**The problem**: Using the records below, repeat exactly the lines from the one holding "2015年3月 (332, 1769)" through the one holding "2021年7月 (332, 1015)", both ends included, and no others.

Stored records
^^^^^^^^^^^^^^^^
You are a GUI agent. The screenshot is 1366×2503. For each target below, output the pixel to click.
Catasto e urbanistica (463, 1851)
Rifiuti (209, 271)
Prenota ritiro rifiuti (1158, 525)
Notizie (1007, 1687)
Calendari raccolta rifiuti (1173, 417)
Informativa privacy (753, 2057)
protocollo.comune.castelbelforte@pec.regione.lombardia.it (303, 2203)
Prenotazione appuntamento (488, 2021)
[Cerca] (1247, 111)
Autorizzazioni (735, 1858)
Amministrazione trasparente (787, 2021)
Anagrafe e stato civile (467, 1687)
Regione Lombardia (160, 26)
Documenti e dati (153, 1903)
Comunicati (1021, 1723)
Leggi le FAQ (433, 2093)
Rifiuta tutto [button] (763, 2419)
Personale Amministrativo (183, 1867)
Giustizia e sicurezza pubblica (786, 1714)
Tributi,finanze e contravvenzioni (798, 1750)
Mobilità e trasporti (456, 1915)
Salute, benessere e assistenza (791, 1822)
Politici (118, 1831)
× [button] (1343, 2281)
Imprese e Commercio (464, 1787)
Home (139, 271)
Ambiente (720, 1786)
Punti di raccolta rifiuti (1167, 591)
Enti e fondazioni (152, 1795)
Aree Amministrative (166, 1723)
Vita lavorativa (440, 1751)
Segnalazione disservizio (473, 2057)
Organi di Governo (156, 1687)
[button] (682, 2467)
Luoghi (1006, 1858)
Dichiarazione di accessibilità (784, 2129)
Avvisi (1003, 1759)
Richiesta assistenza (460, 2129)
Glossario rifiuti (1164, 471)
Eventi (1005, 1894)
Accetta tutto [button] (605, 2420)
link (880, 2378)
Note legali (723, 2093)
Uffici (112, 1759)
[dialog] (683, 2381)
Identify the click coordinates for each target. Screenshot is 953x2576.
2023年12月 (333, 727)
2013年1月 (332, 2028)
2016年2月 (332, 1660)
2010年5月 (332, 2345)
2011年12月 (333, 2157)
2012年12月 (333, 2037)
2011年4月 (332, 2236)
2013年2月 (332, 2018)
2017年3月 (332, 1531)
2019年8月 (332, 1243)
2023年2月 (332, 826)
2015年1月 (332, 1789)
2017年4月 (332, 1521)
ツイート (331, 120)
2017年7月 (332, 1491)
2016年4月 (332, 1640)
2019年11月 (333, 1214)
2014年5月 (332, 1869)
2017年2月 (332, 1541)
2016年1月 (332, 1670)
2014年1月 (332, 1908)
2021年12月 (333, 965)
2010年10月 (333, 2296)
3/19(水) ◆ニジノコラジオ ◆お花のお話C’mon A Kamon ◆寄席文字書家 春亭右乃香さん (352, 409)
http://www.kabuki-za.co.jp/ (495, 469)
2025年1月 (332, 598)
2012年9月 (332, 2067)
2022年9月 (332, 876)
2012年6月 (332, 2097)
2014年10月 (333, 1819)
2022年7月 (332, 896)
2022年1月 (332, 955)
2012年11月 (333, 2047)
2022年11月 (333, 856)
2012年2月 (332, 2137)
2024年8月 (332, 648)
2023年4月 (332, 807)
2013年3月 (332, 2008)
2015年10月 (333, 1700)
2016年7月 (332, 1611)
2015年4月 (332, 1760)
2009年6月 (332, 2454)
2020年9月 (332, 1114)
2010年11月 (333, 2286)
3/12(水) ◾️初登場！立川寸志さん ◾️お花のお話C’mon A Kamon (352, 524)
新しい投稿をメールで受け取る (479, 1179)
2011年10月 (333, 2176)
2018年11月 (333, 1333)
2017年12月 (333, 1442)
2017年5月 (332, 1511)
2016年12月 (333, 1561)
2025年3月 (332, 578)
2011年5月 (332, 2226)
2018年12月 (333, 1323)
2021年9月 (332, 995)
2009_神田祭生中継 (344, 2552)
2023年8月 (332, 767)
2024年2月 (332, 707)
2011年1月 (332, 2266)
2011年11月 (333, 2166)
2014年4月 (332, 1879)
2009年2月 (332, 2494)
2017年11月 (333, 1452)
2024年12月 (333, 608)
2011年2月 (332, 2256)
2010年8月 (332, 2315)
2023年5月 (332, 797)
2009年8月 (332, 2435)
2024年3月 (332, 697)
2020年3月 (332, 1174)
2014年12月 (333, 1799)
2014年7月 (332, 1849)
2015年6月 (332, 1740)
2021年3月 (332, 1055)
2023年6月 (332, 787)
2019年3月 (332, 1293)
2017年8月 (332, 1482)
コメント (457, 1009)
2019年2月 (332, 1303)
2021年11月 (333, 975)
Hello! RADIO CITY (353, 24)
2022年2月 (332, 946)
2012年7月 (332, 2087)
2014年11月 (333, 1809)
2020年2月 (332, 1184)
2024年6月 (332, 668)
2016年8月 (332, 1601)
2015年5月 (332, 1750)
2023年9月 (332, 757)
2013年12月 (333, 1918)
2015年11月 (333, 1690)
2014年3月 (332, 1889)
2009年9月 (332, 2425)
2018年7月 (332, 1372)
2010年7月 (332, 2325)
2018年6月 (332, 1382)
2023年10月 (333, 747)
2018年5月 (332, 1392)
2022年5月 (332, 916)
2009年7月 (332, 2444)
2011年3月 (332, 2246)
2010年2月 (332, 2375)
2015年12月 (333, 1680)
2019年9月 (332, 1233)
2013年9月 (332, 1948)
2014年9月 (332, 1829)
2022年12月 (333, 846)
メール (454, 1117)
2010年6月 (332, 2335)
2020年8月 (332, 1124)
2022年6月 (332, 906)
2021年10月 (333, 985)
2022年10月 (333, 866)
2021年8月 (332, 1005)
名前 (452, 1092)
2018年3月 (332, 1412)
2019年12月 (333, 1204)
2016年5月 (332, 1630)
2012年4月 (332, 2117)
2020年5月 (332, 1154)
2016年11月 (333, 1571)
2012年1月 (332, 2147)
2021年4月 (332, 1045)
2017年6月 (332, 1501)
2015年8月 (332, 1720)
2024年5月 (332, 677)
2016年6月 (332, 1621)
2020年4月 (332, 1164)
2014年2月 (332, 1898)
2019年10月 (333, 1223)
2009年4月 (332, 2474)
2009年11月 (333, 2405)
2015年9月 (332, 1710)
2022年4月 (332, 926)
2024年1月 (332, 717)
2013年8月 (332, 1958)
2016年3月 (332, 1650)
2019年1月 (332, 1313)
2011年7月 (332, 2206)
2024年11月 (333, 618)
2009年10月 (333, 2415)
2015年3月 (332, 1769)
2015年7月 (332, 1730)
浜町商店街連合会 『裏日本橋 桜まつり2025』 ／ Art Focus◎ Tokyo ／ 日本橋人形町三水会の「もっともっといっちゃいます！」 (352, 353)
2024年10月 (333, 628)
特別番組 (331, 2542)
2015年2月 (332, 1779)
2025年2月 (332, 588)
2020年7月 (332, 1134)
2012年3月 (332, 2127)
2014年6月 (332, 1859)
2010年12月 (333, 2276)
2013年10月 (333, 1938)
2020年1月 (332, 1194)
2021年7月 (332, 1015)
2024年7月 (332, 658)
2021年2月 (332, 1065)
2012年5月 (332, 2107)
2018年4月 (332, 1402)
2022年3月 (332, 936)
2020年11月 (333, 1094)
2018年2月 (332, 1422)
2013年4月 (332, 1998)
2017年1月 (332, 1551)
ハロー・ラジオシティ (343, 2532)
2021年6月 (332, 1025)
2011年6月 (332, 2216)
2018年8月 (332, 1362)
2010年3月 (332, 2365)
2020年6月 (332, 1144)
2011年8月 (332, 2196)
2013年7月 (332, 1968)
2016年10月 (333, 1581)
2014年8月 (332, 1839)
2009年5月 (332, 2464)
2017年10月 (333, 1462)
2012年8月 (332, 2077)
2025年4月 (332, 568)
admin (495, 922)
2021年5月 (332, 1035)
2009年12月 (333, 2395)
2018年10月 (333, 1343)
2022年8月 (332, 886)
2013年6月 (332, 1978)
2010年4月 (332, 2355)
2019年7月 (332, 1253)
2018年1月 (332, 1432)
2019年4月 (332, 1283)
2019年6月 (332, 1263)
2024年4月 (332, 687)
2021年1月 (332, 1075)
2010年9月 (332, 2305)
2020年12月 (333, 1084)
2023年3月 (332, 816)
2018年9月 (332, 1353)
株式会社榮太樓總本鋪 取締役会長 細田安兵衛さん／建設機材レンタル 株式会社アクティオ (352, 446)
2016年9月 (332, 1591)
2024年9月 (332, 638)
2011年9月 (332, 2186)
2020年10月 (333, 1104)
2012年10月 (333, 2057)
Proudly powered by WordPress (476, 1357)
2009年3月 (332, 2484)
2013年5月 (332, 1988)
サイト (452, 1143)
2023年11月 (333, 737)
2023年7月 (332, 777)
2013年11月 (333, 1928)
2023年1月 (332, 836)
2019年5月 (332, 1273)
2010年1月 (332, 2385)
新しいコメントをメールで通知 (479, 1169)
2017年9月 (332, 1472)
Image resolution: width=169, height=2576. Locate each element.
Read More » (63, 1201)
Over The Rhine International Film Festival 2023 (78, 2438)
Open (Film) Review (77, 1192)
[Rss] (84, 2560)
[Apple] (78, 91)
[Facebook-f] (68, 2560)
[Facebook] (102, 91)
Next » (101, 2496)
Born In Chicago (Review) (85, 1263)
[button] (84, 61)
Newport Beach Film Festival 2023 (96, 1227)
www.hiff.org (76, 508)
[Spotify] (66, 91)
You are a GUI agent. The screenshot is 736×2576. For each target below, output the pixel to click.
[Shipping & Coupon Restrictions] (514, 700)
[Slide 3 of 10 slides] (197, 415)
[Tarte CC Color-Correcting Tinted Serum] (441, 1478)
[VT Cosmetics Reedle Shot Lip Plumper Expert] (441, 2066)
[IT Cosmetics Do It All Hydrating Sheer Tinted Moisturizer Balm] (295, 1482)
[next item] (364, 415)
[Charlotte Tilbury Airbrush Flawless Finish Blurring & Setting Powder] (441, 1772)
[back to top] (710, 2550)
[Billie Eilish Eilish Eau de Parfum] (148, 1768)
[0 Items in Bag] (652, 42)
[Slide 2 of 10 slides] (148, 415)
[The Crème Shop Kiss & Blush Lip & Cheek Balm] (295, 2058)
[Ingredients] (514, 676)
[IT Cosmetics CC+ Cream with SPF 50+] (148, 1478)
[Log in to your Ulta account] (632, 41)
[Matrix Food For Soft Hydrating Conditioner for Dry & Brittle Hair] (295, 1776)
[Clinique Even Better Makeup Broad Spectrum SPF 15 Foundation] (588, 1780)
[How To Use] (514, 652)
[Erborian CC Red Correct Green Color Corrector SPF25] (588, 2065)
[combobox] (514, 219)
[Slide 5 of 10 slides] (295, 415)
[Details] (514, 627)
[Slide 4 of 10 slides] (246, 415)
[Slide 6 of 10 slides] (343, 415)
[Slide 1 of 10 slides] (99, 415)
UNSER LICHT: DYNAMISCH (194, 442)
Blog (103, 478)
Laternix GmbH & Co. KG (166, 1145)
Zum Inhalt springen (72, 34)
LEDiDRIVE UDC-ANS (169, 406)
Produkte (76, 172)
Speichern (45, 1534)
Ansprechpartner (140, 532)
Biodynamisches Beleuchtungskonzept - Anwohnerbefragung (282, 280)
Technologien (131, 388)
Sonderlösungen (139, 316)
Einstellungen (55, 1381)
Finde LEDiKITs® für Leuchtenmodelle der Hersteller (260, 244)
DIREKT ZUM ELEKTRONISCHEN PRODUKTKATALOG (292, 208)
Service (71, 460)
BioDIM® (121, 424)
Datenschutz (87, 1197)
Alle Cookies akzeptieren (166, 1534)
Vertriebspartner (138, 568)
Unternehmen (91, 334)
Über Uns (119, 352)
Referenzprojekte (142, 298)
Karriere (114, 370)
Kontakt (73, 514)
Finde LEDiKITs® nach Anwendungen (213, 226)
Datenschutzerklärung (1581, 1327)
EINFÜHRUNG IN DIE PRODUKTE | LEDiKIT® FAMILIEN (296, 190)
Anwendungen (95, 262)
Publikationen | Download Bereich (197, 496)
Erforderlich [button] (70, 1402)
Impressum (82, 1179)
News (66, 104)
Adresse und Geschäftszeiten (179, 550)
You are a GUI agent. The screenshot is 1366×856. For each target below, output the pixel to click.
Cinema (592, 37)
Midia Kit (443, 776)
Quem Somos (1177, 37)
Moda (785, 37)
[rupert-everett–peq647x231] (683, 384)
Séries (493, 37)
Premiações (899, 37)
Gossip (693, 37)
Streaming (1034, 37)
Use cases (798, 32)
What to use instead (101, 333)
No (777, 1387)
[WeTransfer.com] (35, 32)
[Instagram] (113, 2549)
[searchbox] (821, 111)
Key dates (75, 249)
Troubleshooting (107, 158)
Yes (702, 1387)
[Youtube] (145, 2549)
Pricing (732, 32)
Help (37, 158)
^^^^^^^^^^^^^^^^
**Task response**:
2015年3月 (332, 1769)
2015年7月 (332, 1730)
浜町商店街連合会 『裏日本橋 桜まつり2025』 ／ Art Focus◎ Tokyo ／ 日本橋人形町三水会の「もっともっといっちゃいます！」 (352, 353)
2024年10月 (333, 628)
特別番組 (331, 2542)
2015年2月 (332, 1779)
2025年2月 (332, 588)
2020年7月 (332, 1134)
2012年3月 (332, 2127)
2014年6月 (332, 1859)
2010年12月 (333, 2276)
2013年10月 (333, 1938)
2020年1月 (332, 1194)
2021年7月 (332, 1015)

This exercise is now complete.